For longest life you really can't have a sealed cabinet, and you need air inlet near the bottom and outlet near the top, and preferably you should be able to "see" the output tubes when looking at the amp from behind; that means that the tubes will radiate any higher frequency heat (which behaves like light) directly from the plate thru the glass and right out the back into the room until it hits a wall or something.

It really helps if the bottom of the chassis (which the tubes hang from) is angled up toward the back so that rising hot air moves out the back instead of being trapped.

You might use a trick from the Sound City & HIWATT amps: a shiny metal reflector behind the power tubes to further direct radiated heat out the back.

You can also do like many Vox amps and ventilate the inside of the chassis with small vents in the top of the cabinet. In any upside-down fender-style tube amp not only does the heat rise to the chassis, the chassis can become like an oven and cook anything inside. If you do NOT do like Tinitus says and instead seal the chassis bottom, and have some ventilation holes in the sides of the cabinet (with some creative grille or screen) and additional ventilation grates on the top it will do a lot to both make the air inside the chassis cooler and cool the chassis itself measurably.

Also, an aluminum face panel can help radiate significant amounts of heat, so choose your panel faceplate material carefully. And the rear of the chassis (where you might have fuses and power cord entry, speaker jack, etc,) also should radiate directly to the air outside the back.

Long story short: Fender did only a marginal job of heat management in their upside-down tube amps, and you will need to dissipate more heat than the Deluxe you mention. Having trapped air inside the chassis, exposure to the rising hot air from below, and wood insulation on top and sides, changing the chassis material to a metal that conducts worse will not reduce the chasiss temp when it reaches balance, changing to stainless will only change how long it takes to get hot (reach stasis balance of heat generation and radiation) and make the bottom panel eventually get even hotter because it doesn't conduct to the front and back as well so the front and back don't get to help radiate as much. So stainless may make it take a half-hour to get hot instead of 15 minutes, but it might eventually get even hotter than aluminum would. Any single-ended class-A design should start with heat management, and using more powerful tubes or parallel single-ended means you've got to dissipate a LOT of heat.

I don't like fans for a single-ended, I only like fans for really loud amps.
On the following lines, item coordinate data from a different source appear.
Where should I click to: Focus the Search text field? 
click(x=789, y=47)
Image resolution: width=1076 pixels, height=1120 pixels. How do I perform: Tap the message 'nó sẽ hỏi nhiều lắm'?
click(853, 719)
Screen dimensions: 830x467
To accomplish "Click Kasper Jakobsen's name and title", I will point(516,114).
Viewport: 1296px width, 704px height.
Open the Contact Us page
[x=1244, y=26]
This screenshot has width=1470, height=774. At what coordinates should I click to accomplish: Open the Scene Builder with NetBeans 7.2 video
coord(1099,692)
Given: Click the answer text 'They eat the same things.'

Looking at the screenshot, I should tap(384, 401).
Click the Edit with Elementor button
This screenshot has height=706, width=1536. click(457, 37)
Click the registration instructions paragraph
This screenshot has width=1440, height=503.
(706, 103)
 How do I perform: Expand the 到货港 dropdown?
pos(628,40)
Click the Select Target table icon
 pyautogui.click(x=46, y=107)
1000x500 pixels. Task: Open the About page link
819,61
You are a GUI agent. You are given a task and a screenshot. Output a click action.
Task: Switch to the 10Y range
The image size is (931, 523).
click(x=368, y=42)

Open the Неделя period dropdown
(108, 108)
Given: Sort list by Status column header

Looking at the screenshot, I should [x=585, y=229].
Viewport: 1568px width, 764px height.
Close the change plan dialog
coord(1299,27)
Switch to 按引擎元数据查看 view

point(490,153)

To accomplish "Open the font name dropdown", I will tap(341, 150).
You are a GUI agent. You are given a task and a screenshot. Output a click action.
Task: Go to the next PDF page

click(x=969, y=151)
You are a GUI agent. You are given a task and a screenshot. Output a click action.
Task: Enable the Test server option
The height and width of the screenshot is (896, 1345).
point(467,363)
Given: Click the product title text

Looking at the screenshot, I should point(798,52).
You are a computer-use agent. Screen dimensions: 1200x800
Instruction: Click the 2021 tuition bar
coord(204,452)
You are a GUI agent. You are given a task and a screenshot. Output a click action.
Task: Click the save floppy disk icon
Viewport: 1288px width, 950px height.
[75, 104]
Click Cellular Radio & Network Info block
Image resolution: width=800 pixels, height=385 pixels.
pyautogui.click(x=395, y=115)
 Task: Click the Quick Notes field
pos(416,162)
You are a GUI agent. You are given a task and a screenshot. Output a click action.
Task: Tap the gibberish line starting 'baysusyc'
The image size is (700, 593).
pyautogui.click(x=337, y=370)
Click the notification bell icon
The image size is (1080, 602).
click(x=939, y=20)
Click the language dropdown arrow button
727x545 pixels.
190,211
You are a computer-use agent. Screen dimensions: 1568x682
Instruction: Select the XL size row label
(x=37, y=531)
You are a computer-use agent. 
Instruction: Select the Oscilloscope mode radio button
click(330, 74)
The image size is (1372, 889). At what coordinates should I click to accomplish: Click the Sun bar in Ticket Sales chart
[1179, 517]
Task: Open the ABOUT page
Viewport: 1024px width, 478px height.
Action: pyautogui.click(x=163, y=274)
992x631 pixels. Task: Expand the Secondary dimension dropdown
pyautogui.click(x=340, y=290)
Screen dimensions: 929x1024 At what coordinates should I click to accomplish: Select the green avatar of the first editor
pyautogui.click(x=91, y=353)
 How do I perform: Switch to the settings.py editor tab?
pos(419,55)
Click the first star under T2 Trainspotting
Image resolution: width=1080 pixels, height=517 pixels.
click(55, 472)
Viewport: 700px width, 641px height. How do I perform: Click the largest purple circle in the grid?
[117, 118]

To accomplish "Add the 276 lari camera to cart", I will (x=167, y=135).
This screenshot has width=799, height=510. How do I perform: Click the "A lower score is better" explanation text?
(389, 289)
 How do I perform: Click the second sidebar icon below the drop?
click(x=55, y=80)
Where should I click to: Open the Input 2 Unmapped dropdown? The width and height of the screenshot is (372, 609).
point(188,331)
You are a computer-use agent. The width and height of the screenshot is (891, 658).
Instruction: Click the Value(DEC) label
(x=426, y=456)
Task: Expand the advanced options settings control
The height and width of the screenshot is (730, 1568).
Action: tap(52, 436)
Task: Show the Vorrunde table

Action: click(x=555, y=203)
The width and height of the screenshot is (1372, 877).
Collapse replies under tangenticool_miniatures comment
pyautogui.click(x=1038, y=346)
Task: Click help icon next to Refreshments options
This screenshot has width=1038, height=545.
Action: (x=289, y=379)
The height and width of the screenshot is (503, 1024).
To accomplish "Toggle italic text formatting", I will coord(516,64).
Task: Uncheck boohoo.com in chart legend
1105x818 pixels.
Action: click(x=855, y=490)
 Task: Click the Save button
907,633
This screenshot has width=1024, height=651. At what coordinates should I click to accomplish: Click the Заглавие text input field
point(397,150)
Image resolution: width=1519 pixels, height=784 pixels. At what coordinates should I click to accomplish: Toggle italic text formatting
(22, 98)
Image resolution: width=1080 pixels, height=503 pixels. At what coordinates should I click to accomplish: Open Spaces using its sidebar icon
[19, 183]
I generally resort to a large open head cabinet instead of a combo, but usually the reason I'm making a beefed-up single-ended amp is so it can push a sealed speaker cabinet and I won't put a tube amp in a sealed cabinet. Then, on the "head" I put on tall rubber feet, large openings with grates in the bottom, vents in the sides, open airflow thru a grille cloth front, a opening in the bottom of the back, a steel grate in the back by the tubes, and an opening near the top by the chassis, and vents into the sides of the chassis, and vents out the top to cool the inside of the chassis.

Good luck. Let us know what you come up with.